2.4 Optimization procedure

Random seeds were used to generate 5,000 pairs of (kage, kheartrate_PaO2) uniformly distributed in the range (0, 1). For each pair, the corresponding G values were computed across all patients, ROC curves were plotted, and the AUC (Q) was determined. A polynomial fitting function Q~(kage,kheartrate_PaO2) was then constructed. The maximum of this function within the defined domain [kage∈(0, 1), kheartrate_PaO2∈(0, 1)] was identified by comparing local maxima with boundary conditions. The solution provided the optimal coefficient set and corresponding maximum diagnostic performance.

Through these procedures, the CON-PERFORM score, determined by age, heart rate, and PaO2, can be obtained, which provides a quantitative description of the severity of pulmonary embolism.

2.5 Validation of diagnostic accuracy

To assess the validity of the proposed method, the evaluation function G = G(kage, kheartrate, kPaO2) derived from the training cohort was applied to the independent validation cohort.

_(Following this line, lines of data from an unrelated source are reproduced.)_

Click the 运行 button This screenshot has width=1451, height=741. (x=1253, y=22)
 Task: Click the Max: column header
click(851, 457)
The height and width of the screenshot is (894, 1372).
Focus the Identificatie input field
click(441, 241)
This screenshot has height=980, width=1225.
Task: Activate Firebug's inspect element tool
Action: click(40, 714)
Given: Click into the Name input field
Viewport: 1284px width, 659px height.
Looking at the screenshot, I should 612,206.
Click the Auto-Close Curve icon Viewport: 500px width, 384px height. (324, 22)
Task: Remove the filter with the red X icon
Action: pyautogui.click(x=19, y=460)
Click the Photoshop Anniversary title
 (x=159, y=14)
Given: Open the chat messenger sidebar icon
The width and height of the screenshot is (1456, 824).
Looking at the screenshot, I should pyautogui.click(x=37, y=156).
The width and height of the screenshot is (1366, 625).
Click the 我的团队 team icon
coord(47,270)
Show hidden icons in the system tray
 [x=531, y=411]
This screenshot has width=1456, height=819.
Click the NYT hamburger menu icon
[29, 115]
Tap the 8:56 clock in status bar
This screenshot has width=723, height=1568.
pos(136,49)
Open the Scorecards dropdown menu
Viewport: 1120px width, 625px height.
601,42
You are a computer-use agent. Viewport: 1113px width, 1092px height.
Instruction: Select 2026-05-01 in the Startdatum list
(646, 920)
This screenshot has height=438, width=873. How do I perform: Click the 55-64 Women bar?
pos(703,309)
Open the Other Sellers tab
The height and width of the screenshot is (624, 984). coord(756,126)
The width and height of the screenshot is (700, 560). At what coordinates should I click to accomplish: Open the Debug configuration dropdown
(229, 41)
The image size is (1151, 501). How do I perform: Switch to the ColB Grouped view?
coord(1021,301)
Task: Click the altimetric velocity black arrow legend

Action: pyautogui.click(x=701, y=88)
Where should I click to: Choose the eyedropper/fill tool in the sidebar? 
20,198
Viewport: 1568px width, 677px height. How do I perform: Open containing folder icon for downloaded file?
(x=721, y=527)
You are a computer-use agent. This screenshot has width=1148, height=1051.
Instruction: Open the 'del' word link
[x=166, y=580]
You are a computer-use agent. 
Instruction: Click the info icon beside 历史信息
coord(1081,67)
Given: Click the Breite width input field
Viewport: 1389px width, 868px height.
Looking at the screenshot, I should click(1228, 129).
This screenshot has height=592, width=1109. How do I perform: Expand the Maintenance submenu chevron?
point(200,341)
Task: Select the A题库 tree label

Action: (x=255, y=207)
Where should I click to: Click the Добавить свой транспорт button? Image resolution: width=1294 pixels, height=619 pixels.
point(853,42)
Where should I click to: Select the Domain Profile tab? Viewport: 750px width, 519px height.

Receiver operating characteristic (ROC) curves were plotted, and the area under the curve (AUC) was calculated. In addition, diagnostic accuracy, sensitivity, and specificity were determined to comprehensively evaluate the performance of the CON-PERFORM model.

For benchmarking, the diagnostic performance of CON-PERFORM was directly compared with that of the previously established PERFORM method, enabling assessment of the incremental predictive value achieved through the functional optimization framework.

3 Results and analysis

3.1 Clinical data and baseline characteristics

Between January 2010 and December 2017, a total of 609 patients were admitted to Minhang Hospital with a discharge diagnosis of pulmonary embolism (PE) based on ICD coding. Among these, 10 patients without documented heart rate measurements and 31 patients without arterial blood gas analysis were excluded. An additional 9 patients left the hospital before physician-approved discharge and were therefore not included in the final analysis. Ultimately, 559 objectively confirmed PE patients were enrolled, of whom 373 were assigned to the training cohort and 186 to the validation cohort.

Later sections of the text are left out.